Does It Matter In What Order You Add Wet and Dry Ingredients?

Recipes usually specify an order, which can make home bakers nervous about messing up.

You're baking a cake and halfway through the preparation realize you added the dry ingredients to the wet ingredients, when the recipe specifically asked for the opposite: "Sift the flour, sugar, baking soda, baking powder, and salt into the bowl of an electric mixer … In another bowl, combine the oil, eggs, and vanilla. With the mixer on low speed, slowly add the wet ingredients to the dry." Oops. But does it really matter? Is this a gaff worthy of starting over for, or can you confidently move on?

While mixing the dry and wet ingredients in separate bowls, and then combining, is in fact crucial, it turns out that the order in which they're added together — wet into dry, or dry into wet — doesn't hugely matter, except where cleanup is concerned.

The reason that wet and dry ingredients are often first mixed together in separate bowls before being combined has everything to do with evenly dispersing ingredients. Without following this initial step, it's fairly easy to get batter that has unappetizing concentrations of salt or slightly metallic-tasting baking soda, or egg whites and yolks that are still separated, and will behave differently in the oven.

mixing brownie batter

But from there, there is actually much debate about which order of combining is best. Some say that adding dry into wet leads to clumps of dry ingredients floating in the batter, while others say that actually the opposite, adding wet to dry, leads to, well, clumps.

It would appear that the jury is still out, and everyone despises clumps. But one thing is definitely true: It's much harder to successfully add dry ingredients into wet ingredients neatly. That order tends to lead to a giant puff of flour wafting toward the ceiling, and settling all over the counters, while a steady, viscous stream of wet ingredients will instead narrowly ribbon its way down into the bowl containing dry ingredients, and nowhere else.

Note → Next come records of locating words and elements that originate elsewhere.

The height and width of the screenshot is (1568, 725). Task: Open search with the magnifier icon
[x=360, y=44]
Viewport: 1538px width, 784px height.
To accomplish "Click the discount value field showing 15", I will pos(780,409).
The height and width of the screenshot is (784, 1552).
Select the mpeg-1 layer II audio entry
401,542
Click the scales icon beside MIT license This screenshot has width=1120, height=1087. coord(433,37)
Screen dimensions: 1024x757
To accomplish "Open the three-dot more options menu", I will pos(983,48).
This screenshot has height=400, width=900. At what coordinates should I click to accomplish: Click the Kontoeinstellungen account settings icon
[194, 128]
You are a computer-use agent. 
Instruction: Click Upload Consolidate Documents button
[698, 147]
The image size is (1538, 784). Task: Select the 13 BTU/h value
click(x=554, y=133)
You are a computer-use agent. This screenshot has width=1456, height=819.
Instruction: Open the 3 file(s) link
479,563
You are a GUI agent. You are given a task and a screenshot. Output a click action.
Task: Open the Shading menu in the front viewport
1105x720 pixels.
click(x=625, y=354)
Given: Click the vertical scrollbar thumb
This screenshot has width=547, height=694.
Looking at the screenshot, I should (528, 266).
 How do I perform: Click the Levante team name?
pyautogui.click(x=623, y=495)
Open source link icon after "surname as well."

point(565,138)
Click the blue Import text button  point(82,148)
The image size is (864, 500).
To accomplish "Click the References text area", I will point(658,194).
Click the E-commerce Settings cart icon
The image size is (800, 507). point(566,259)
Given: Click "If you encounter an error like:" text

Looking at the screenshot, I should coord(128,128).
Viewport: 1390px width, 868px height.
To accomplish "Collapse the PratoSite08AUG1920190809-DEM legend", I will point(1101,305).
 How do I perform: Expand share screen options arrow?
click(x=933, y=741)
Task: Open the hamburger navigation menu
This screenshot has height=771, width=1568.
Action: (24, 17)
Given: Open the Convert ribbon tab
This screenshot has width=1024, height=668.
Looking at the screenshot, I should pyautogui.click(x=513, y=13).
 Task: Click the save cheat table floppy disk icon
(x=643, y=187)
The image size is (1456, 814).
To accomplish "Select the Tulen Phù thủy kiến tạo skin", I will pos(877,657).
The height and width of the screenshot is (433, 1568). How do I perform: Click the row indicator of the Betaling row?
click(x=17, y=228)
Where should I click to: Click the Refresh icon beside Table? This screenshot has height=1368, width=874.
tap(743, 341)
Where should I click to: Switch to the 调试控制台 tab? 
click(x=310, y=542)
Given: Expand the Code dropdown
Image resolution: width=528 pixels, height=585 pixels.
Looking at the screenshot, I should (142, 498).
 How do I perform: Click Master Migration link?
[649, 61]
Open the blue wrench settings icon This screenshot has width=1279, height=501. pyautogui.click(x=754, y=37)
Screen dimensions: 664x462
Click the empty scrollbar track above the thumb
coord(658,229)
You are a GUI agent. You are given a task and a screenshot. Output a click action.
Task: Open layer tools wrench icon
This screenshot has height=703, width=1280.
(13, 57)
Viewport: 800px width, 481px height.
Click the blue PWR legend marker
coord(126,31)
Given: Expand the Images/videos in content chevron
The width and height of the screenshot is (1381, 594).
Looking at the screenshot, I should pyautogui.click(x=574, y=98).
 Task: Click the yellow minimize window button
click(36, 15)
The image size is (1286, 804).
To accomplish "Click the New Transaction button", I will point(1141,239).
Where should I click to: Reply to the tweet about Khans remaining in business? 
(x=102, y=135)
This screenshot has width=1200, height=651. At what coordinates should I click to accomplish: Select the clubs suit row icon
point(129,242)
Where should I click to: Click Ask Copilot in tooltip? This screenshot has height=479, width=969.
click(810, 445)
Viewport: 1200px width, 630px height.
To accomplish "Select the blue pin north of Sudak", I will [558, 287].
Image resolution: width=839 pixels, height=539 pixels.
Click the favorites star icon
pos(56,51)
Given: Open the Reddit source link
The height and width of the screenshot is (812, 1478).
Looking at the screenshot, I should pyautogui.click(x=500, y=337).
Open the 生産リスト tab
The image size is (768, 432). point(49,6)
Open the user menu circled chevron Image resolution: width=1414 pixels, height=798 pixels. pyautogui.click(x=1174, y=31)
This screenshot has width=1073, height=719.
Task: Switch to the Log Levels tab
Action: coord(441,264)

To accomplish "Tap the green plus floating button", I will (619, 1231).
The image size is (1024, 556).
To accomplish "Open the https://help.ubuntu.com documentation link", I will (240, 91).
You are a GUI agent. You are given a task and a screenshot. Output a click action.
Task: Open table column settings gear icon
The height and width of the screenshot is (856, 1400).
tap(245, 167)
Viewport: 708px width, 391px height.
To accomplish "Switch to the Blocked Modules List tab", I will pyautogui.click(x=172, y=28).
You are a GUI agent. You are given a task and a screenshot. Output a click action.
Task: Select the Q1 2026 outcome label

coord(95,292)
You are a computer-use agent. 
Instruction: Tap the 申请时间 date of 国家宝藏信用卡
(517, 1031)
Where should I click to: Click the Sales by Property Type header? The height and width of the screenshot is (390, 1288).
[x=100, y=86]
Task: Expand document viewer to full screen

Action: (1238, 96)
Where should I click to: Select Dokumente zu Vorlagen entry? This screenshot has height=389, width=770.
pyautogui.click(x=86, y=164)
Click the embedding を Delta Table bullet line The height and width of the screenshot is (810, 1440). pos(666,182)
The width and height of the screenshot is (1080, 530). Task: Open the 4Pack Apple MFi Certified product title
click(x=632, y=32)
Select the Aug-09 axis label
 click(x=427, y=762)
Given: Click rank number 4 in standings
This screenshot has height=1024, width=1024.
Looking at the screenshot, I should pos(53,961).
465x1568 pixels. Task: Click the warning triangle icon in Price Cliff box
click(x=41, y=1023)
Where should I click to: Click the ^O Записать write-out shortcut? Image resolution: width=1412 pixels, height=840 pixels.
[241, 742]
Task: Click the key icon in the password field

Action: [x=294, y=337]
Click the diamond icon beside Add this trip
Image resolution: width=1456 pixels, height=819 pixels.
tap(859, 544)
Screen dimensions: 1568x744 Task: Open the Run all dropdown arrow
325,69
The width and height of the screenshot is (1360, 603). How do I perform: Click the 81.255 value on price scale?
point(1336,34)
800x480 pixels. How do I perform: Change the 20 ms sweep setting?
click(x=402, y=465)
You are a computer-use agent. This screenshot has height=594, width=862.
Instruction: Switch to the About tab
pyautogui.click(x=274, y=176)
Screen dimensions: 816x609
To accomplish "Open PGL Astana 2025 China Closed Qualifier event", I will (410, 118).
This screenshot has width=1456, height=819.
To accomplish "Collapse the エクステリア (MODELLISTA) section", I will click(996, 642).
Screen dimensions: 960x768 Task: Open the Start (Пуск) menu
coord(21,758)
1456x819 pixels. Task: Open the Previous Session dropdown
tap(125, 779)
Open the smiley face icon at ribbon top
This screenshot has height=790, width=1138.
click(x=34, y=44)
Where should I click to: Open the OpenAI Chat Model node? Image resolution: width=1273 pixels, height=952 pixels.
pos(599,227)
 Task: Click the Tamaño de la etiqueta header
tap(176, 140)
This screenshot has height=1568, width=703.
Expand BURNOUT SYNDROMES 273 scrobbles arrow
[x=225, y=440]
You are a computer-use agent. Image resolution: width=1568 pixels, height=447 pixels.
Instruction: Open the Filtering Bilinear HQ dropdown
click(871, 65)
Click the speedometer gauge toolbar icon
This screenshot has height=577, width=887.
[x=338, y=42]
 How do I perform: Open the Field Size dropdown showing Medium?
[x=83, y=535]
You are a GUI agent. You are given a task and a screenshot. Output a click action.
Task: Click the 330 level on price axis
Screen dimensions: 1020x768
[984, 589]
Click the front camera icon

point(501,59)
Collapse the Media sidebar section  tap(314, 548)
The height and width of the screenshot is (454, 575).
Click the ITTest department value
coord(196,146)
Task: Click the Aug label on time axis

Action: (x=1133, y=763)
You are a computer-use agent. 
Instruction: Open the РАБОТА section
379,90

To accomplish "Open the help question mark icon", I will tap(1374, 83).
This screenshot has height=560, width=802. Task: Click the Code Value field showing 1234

When in doubt, you should usually abide by the combining orders of the recipe you're following because the author may have a specific reason for writing it that way, whether or not the reasoning is clear to you. But if you end up doing it the wrong way around, don't despair. Your cake will still rise, your cookies will still taste great with a glass of milk, and your pancakes will still make for a special breakfast.